One way to protect your memory in the future is to recall memories from the past, but it’s not for the reason you might think. While talking about past experiences gives your mind a workout, it’s actually the effect it has on your mood that can reduce your risk for cognitive decline.
Low mood and Alzheimer’s risk
Numerous studies have shown a link between depression in later life and cognitive decline. In fact, adults over 50 with depression have 65% higher odds of developing Alzheimer’s disease. Tackling feelings of dejection and desolation is important for your current sense of wellbeing, but it’s also a way you can reduce your risk of cognitive decline in the future.
When we think about treating depression, cognitive-behavioral therapy and antidepressants are often the remedies that come to mind. But Reminiscence or Life Review Therapy, is a less well-known, evidence-based therapy that can have excellent results.
Life Review Therapy
Sustained reflection on our lives is something we rarely do, but looking back at past events can help you make sense of your experiences and understand their meaning in the context of your life history.
Life Review Therapy involves asking people to recall events from the past. A therapist might ask a patient to describe their earliest memory and what it means to them, or ask them to recall where they were the day JFK was shot. The effect on mood can be significant. A meta-analysis of life review therapy in older adults with depression has shown therapeutic effects comparable to those of pharmacotherapy and other psychological interventions.

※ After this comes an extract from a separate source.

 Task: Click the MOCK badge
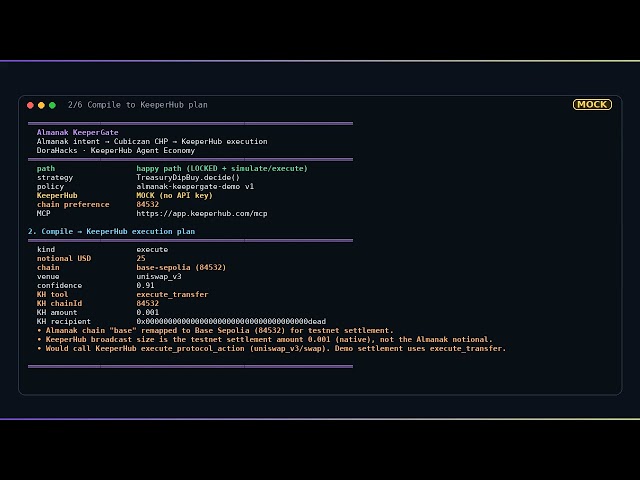(x=592, y=104)
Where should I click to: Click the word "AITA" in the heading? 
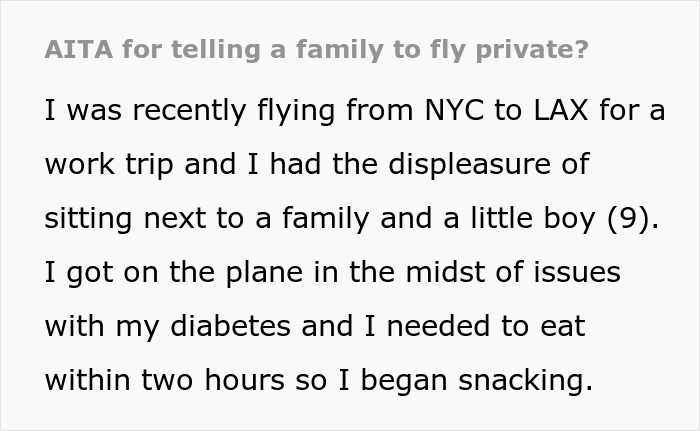tap(79, 50)
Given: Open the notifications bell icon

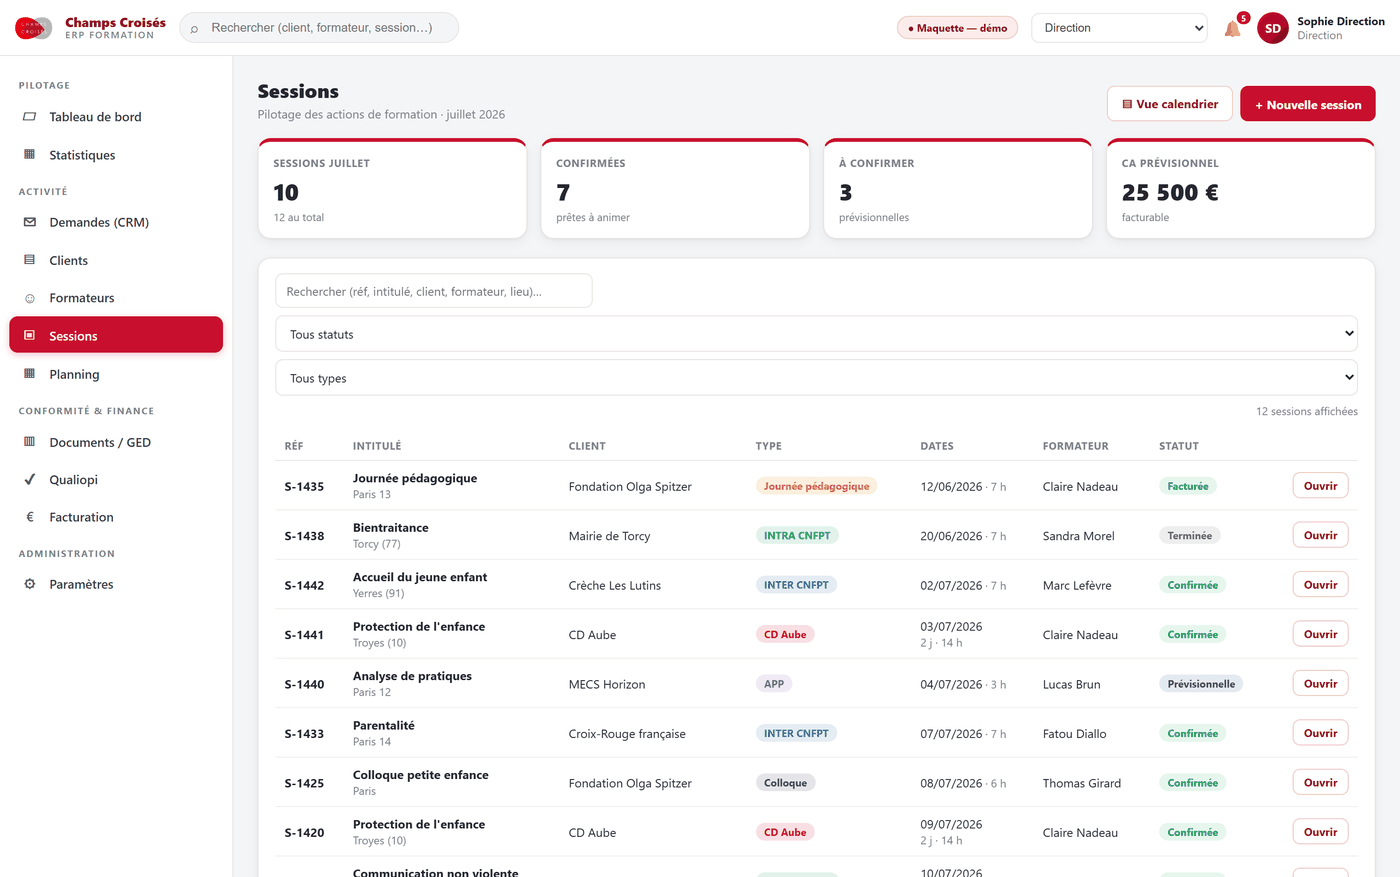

While the science focuses on older adults, there are many reasons to believe that intentional review of your life can benefit younger and middle-aged adults. It’s helpful to understand how your past experiences influence the person you are in your day-to-day life.
Life Review for Alzheimer’s Patients
Interestingly, Life Review is a tool that’s also used with people diagnosed with Alzheimer’s disease. Carers of a loved one with dementia are often encouraged to look at old photographs or describe events of their shared history. In this case, recalling childhood memories can help patients exercise their memory muscles and create a sense of connection with loved ones.
While Life Review as a therapy requires a clinical setting, our digital age means we can bring the tools for intentional life review to a much wider audience. I’m really excited about the potential of asking people to reflect on life experiences and recall memories in safe spaces on social media. We know that staying socially engaged also plays a big role in staving off cognitive decline and that many older adults struggle with loneliness. One of the things Neurotrack offers users is a private Facebook group where I pose Life Review questions to members. We’ve created a safe space where people share stories and connect around their shared passion for better memory health.
Tackling depression is a critical part of preventing cognitive decline and Alzheimer’s disease. And it may well be that taking time to remember the past holds the key to protecting our minds in the future.